◆ AIM OF THE TASK ◆
Lift out all lines below that contain "agent".

#### MATERIAL TO PROCESS ####

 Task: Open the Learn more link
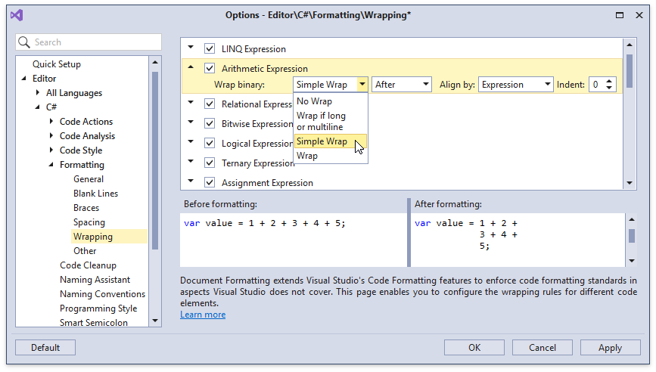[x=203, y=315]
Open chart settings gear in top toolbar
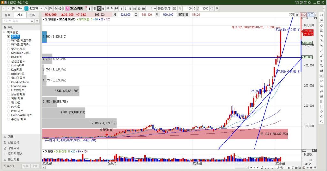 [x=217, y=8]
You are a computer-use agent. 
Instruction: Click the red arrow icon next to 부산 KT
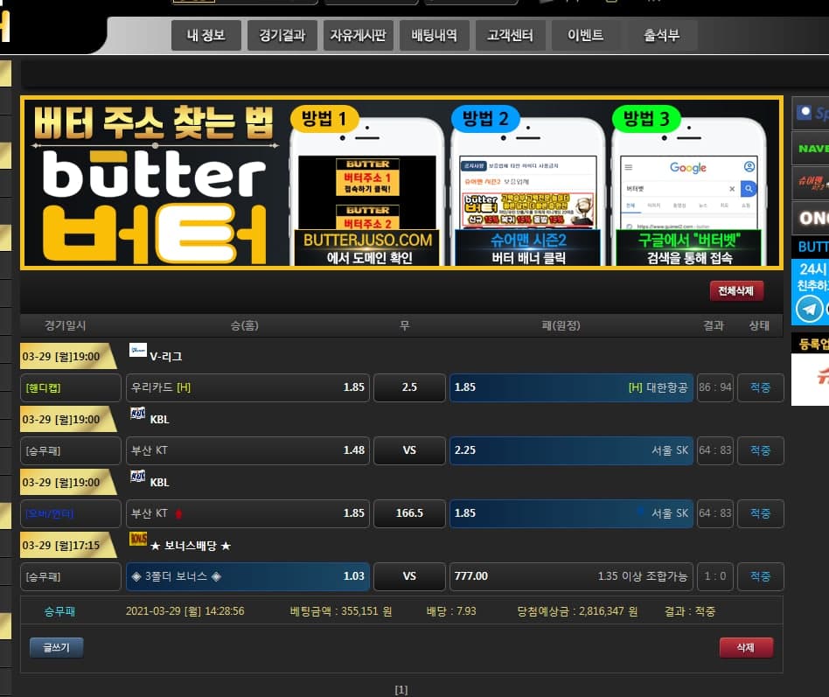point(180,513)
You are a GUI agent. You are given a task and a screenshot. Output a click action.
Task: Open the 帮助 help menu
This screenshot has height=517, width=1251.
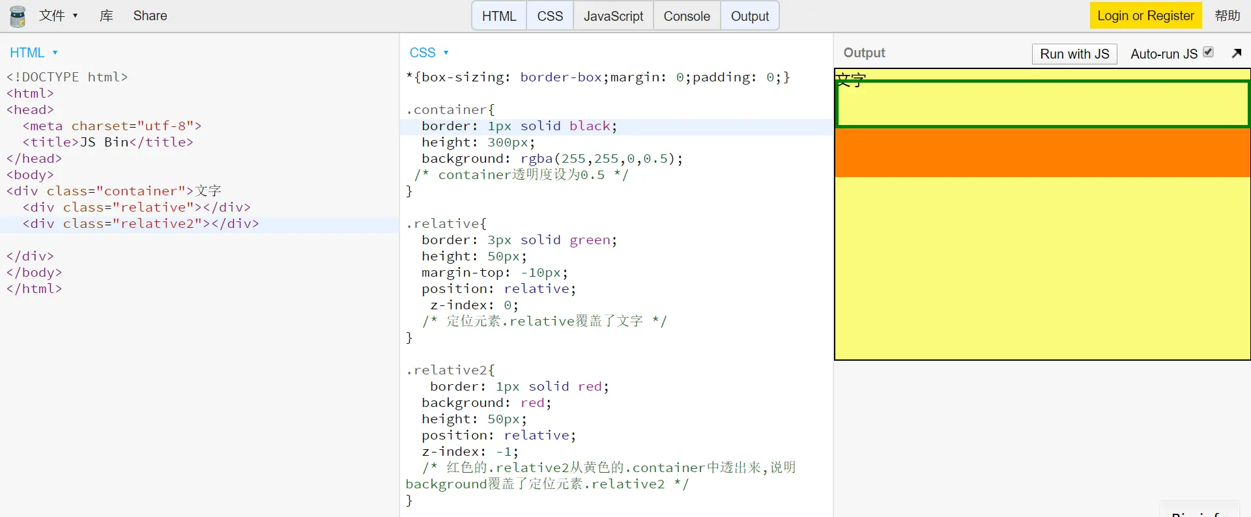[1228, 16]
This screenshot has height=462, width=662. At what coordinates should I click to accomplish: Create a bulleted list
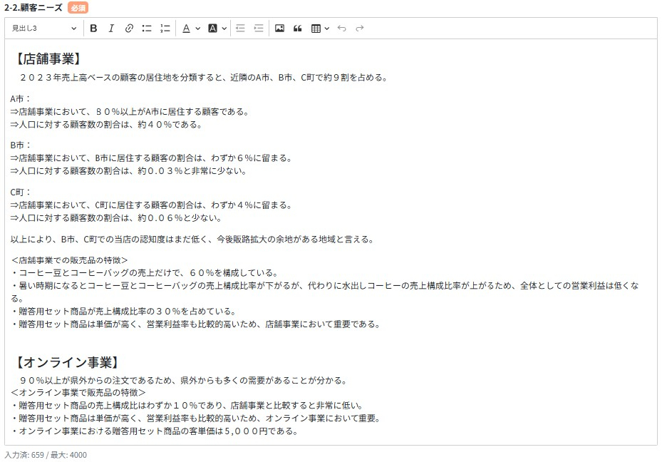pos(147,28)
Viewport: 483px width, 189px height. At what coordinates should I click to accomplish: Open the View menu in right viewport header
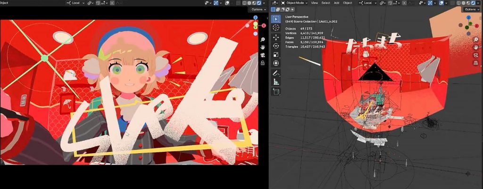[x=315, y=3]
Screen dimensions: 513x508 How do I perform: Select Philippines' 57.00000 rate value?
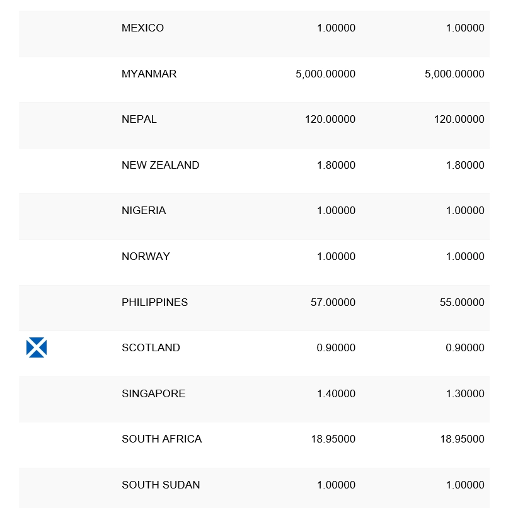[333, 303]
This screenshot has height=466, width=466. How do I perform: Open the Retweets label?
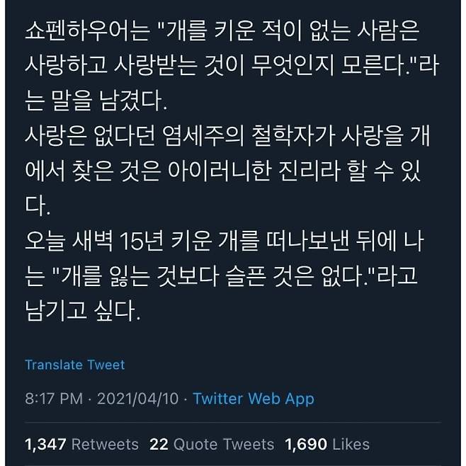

####

◆ EXERCISE SOLUTION ◆
You are a computer-use agent. 
You are a GUI agent. You are given a task and a screenshot. Output a click action.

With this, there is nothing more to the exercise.